Притча о Человеке

Плох тот режиссер, который не ищет нового. Но как бы ни были гениальны режиссерские изыскания, практически все они происходили и происходят в области поисков новых способов сценического воплощения. Но кто бы мог подумать, что новое в театральном искусстве может быть открыто в принципиально ином исполнителе, актере? Новаторство Игоря Неупокоева относится как раз к этой области театрального искусства. Актеры театра «Простодушных» – люди с синдромом Дауна. Что нового могут поведать со сцены столь странные артисты? Об этом и о многом другом беседа с режиссером театра Игорем Неупокоевым.

– Люди с синдромом дауна сейчас на слуху. Им посвящаются выставки модных фотографов, их снимают в кино. Ваше обращение к этой теме – дань моде, «перст судьбы» или результат поисков нового в режиссуре и театре?

– Когда мы начинали, а это было в 1999 году, не было еще так распространено участие людей с синдромом Дауна в различных арт-проектах. А теперь, действительно, происходит какое-то оживление в этой области: и фотохудожники, и режиссеры активно используют их в своих работах. Они стали востребованы, стали нужны в современном искусстве.

Игорь Неупокоев (слева) в спектакле «Прение живота со смертью»

– Как нечто странное, новенькое…

– Должен сказать, что и меня они интересовали вначале с этой стороны. Мне тоже было интересно вывести на сцену какого-то необычного исполнителя. Я тогда не задумывался о том, к чему приведет это общение и, как Иван Сусанин, повел всех через болото, через тьму, неведомо куда.

– «Всех» – это зрителей или свою новую труппу?

– Прежде всего, компанию людей, которые мне поверили: это люди с синдромом Дауна – мои артисты – и их родители. Люди совершенно далекие от театра, никогда не игравшие на сцене, редко даже бывающие в театре. Они почему-то увлеклись этой идеей. Но Иван Сусанин хотел погубить врагов, а я хотел вывести своих артистов в свет. Очень хорошее слово. Я хотел создать такую ситуацию, при которой они оказались бы под лучами софитов. Хотел, чтобы люди, которым там, на первый взгляд, не место, оказались в этом волшебном пространстве сцены. Под лучами софитов (это как-то уже закреплено в нашем сознании) должны быть яркие личности, выдающиеся исполнители, люди с особым талантом. А здесь люди, казалось бы, лишенные этого самого дара, но зачем-то режиссер Неупокоев решил поднять их на подмостки. Но для меня было ясно почему. Мне хотелось, чтобы сцена в данном случае стала местом встречи – встречи людей, которых обычно убирают из круга света и запихивают куда-то в темные углы, с публикой. Здесь была задача даже совсем не творческая…
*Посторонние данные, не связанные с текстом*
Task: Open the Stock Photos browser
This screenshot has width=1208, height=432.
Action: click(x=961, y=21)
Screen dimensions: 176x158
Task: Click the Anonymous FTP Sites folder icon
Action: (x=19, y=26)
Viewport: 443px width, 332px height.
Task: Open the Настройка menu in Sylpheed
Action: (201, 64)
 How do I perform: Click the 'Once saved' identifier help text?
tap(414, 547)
Русский лубок с египетскими масками

– То есть задача нравственная?

– Совершенно верно, нравственная задача. И мне хотелось, чтобы они встретились с широкой публикой, с обществом. Я долго думал, что, собственно, с ними можно сделать? Был настроен на серьезный драматический спектакль. И, поразмыслив, выбрал «Повесть о капитане Копейкине» Гоголя. Это глава из «Мертвых душ». И вот здесь действительно нужна была их фактура, потому что они мне виделись как гоголевские персонажи. И я понял, что надо надеть на них фраки, разучить текст, и вот они уже…
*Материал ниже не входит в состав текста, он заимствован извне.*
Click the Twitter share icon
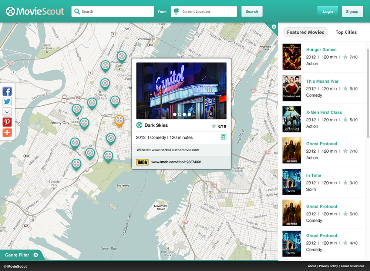Image resolution: width=370 pixels, height=271 pixels. click(7, 102)
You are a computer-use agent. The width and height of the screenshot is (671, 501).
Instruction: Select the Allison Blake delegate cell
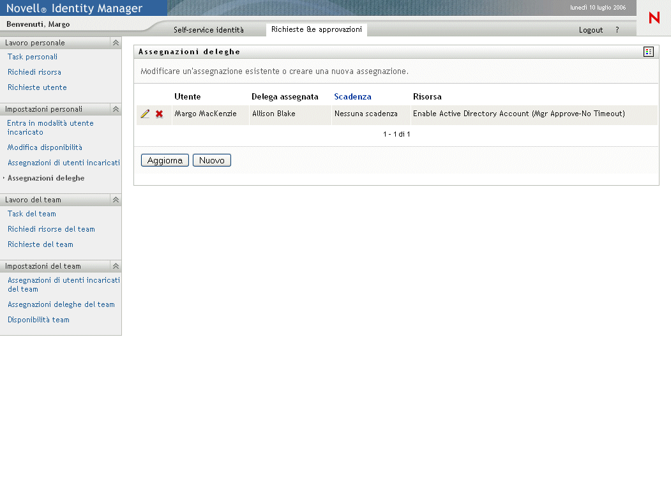click(274, 114)
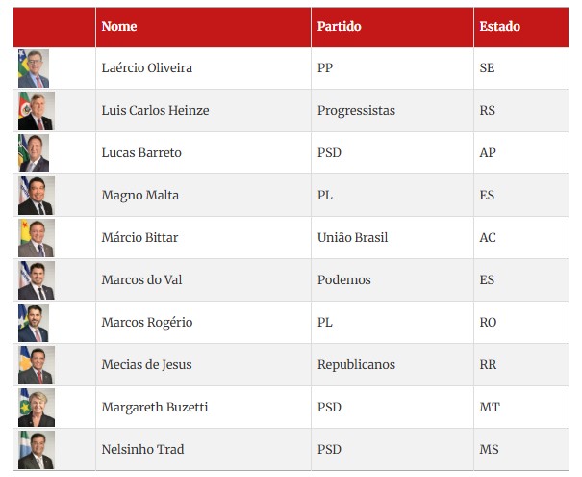582x477 pixels.
Task: Select the Partido column header
Action: (x=339, y=26)
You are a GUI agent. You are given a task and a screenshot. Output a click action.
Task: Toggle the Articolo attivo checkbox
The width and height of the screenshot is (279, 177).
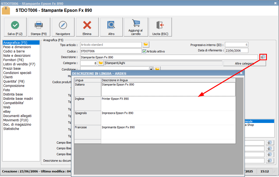tap(144, 51)
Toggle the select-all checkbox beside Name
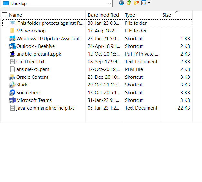Image resolution: width=202 pixels, height=182 pixels. pos(5,15)
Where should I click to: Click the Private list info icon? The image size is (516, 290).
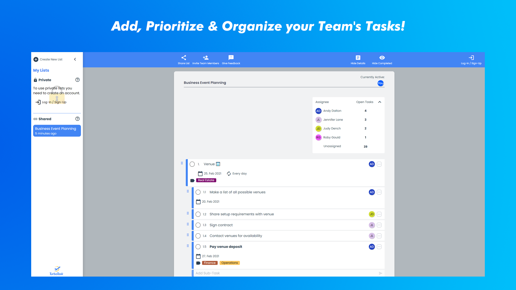pos(77,80)

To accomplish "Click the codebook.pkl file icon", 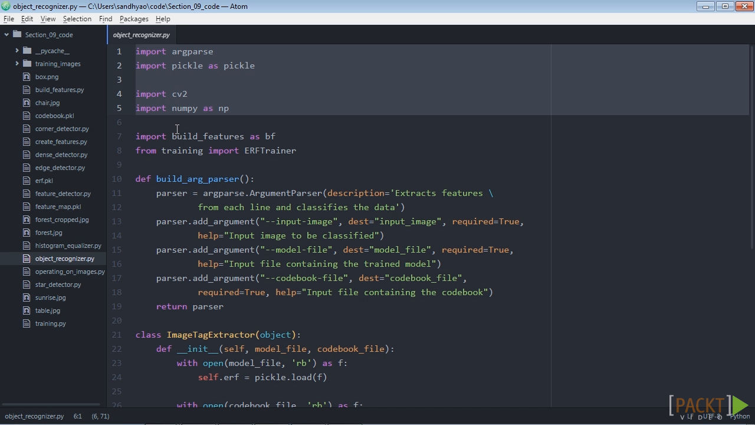I will 26,116.
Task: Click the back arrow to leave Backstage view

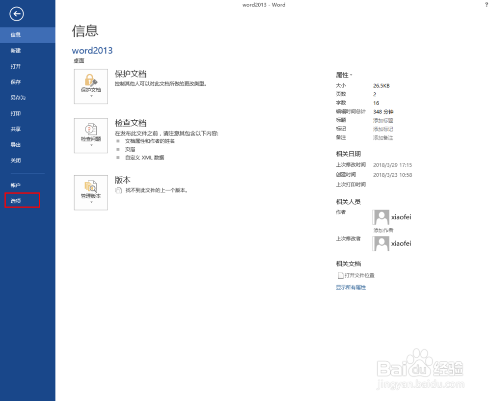Action: 16,14
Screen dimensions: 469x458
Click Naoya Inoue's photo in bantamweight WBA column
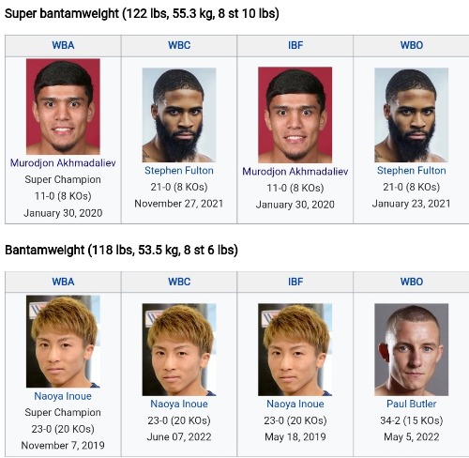63,342
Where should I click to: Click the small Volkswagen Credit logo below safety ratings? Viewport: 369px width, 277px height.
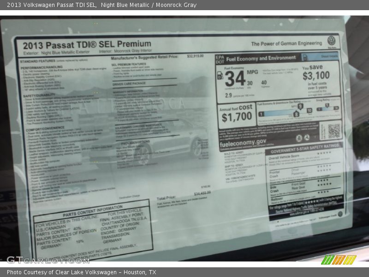pyautogui.click(x=340, y=214)
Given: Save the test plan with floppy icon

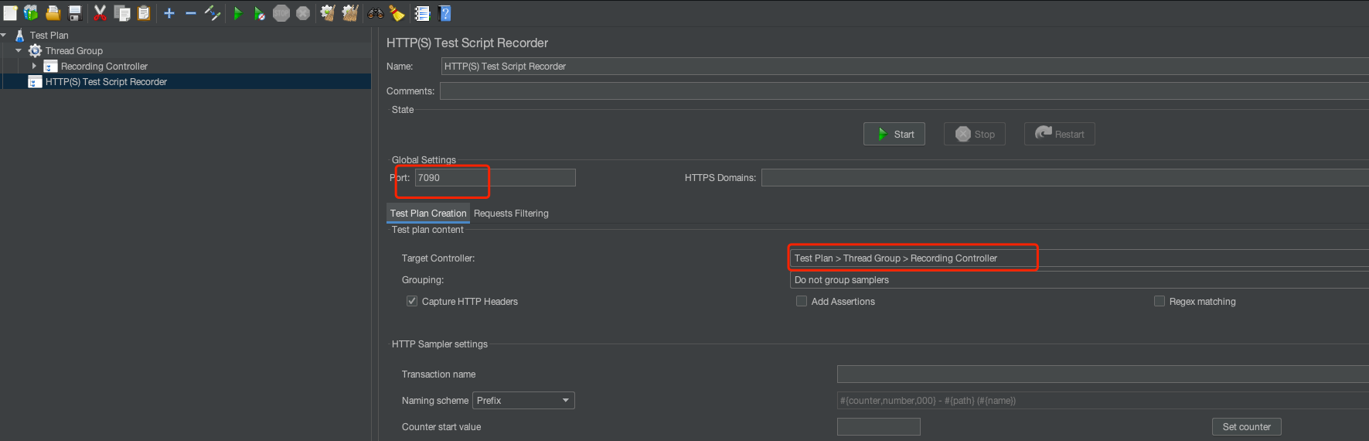Looking at the screenshot, I should (x=75, y=13).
– Готовые, не требующие грима?

– Да! Вот эти типажи – как гоголевские чиновники! Какие-то странные персонажи, немножко с картин Михаила Шемякина. Я так видел гоголевских героев. Но есть еще одна важная тема в этом произведении, собственно, главная тема. Капитан Копейкин, русский инвалид, герой войны, герой России, просит пенсию у правительства. Но, как у нас это часто бывает, никто не вникает в его проблемы. Ему говорят: «Приходите завтра!». То есть главная мысль этого произведения – величайшая гоголевская мысль о маленьком человеке. Человеке беспомощном, которого перемалывают жернова огромной государственной машины. Вот этой не только художественной, но и нравственной идеей Гоголь очень болел. Идеей о том, что каждый человек, каким бы он ни был ничтожеством и «фитюлькой», богоподобен. Великая русская литература состоялась на этой теме. И Гоголь как мировой гений, русский гений, выразил ее глубочайшим образом. И мы пытались оголить эту тему, показать ее зрителям в исполнении действительных инвалидов.

– А как все-таки сложился театр? Как он вырос из одного спектакля?
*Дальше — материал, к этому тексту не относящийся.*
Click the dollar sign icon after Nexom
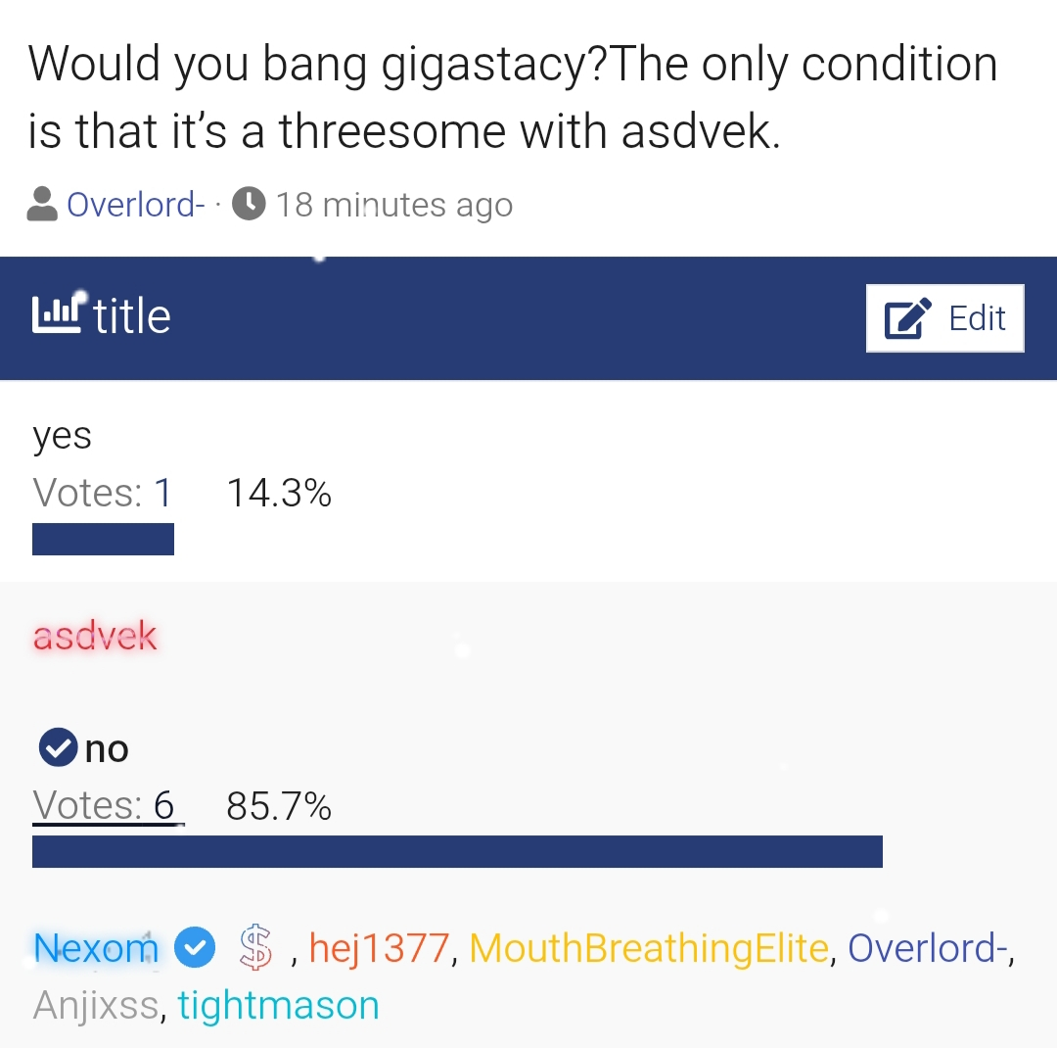Screen dimensions: 1057x1048 coord(255,948)
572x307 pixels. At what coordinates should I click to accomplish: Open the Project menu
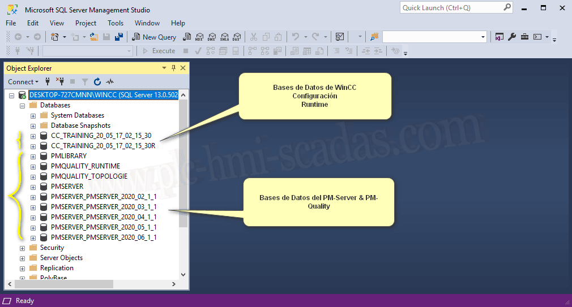click(x=86, y=23)
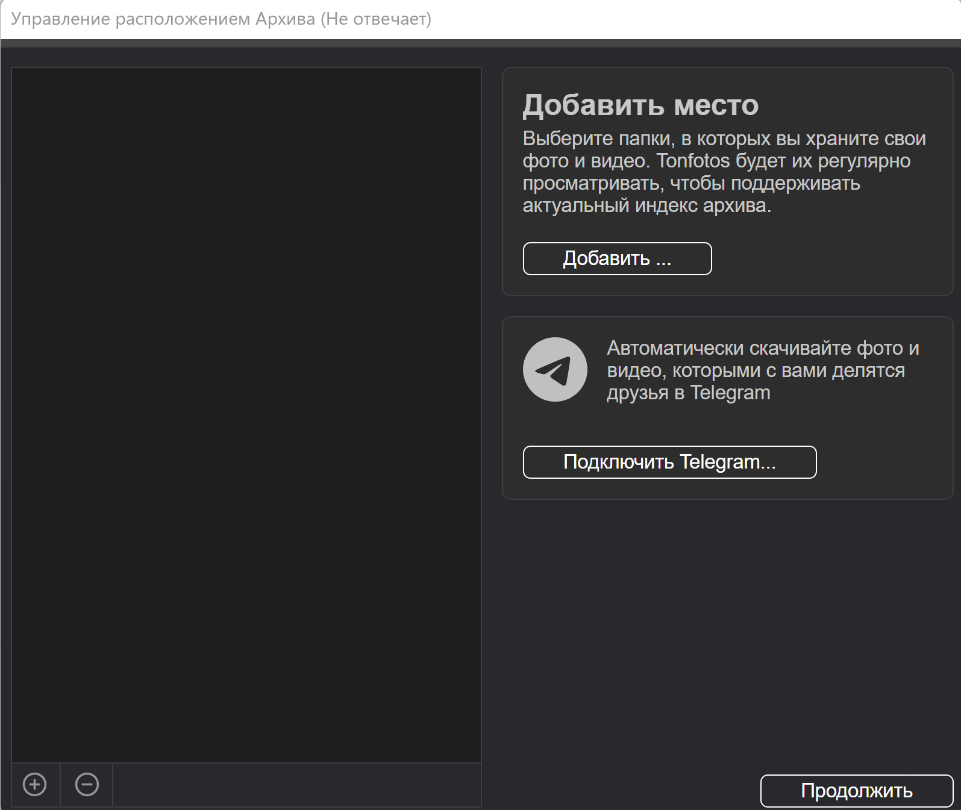This screenshot has height=810, width=961.
Task: Click the empty toolbar space beside minus icon
Action: pyautogui.click(x=295, y=784)
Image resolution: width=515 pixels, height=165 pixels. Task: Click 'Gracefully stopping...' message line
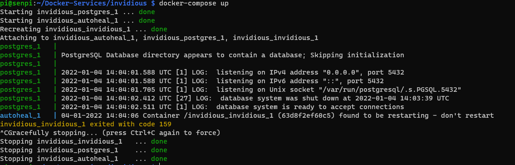click(110, 133)
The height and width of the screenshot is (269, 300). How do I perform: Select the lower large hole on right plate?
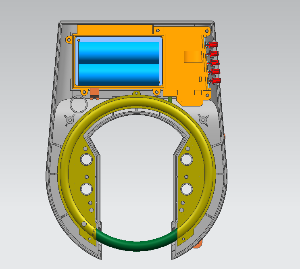tap(186, 188)
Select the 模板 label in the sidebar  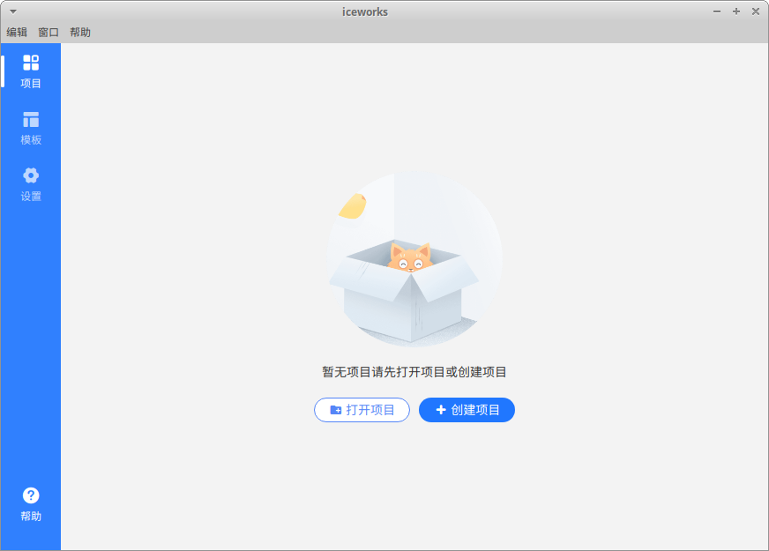click(x=31, y=139)
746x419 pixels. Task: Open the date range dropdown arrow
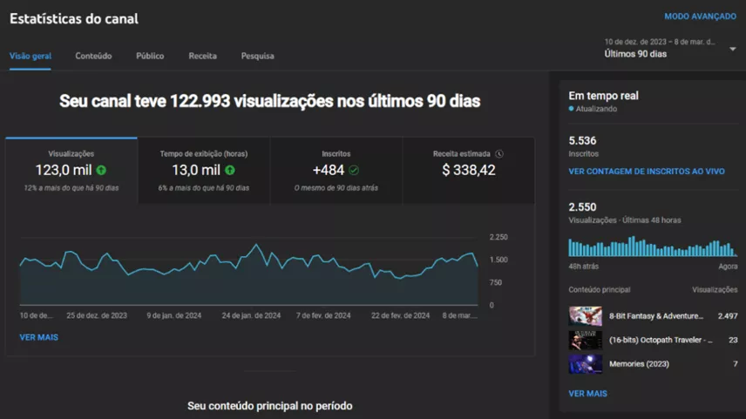point(732,49)
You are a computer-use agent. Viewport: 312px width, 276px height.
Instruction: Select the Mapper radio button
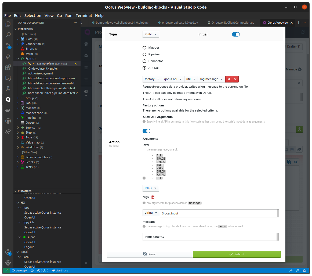(144, 48)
– Тут все очень интересно. Меня стали подталкивать: «Давайте, продолжайте! Давайте новый спектакль!». И я вспомнил пьесу «Зверь» Гиндина и Синакевича, советских драматургов, в 1980-е годы ее ставили по всему Советскому Союзу. Там показан человек после мировой катастрофы. Человек беззащитный, без подпорок в виде всех завоеваний цивилизации (а ведь это величайшие завоевания, которыми мы сейчас защищены). То есть человек в полуживотном состоянии. На самом деле это жуткое, страшное состояние, с которым мы пока еще все-таки не знакомы. Кризис – да, мы это понимаем, но мы не погибли, нас поддерживают наши подпорки. Эпиграфом к спектаклю «Зверь» я поставил бы строки из Бальмонта: «Слова любви, не сказанные мною, в моей душе горят и жгут меня».

Сцена из спектакля

– А что же было дальше?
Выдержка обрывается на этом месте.